Extract, verbatim, the lines of the listing below, beginning with the line that contains "has width=1349, height=543." and continuing through the final line of the listing, both included.
=== Begin Enclosure ===
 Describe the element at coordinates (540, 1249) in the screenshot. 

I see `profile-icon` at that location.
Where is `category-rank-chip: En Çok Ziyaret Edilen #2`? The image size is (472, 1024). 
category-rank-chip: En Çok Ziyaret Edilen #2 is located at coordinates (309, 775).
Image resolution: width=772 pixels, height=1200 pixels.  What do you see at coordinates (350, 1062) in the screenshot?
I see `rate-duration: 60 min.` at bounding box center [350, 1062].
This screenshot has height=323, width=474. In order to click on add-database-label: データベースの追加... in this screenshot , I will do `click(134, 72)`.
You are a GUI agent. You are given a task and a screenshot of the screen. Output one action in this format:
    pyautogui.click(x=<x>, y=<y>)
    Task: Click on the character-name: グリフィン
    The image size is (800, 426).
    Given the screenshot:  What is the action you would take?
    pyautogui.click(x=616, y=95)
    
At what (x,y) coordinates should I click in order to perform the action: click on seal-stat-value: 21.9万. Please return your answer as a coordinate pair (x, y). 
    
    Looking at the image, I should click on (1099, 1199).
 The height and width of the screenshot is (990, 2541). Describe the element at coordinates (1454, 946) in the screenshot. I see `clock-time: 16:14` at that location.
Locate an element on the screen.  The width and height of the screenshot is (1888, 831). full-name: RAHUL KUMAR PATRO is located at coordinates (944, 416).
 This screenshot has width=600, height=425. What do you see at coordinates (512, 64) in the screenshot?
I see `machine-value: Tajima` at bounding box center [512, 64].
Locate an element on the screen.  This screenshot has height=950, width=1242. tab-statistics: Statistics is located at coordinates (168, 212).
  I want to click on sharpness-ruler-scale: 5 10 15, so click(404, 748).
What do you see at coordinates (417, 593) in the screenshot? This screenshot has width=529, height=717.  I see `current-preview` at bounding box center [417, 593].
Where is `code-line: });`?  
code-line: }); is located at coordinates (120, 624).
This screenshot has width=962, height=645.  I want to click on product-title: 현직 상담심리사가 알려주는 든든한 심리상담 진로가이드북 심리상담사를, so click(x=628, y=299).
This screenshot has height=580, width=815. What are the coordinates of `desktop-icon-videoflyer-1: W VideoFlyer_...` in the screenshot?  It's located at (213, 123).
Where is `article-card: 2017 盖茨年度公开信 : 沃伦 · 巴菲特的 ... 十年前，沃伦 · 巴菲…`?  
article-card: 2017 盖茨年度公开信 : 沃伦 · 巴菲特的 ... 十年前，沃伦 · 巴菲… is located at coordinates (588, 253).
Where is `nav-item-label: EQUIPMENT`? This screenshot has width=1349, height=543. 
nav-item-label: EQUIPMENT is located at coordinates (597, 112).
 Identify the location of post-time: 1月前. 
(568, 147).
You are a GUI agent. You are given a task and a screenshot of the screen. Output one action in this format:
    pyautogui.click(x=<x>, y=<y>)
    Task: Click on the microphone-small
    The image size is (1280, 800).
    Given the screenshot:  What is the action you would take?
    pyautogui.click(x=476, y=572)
=== End Enclosure ===
■ Exercise result ■
Where is `nav-item-label: EQUIPMENT`? This screenshot has width=1349, height=543. 
nav-item-label: EQUIPMENT is located at coordinates (597, 112).
 Identify the location of post-time: 1月前. 
(568, 147).
You are a GUI agent. You are given a task and a screenshot of the screen. Output one action in this format:
    pyautogui.click(x=<x>, y=<y>)
    Task: Click on the microphone-small
    The image size is (1280, 800).
    Given the screenshot:  What is the action you would take?
    pyautogui.click(x=476, y=572)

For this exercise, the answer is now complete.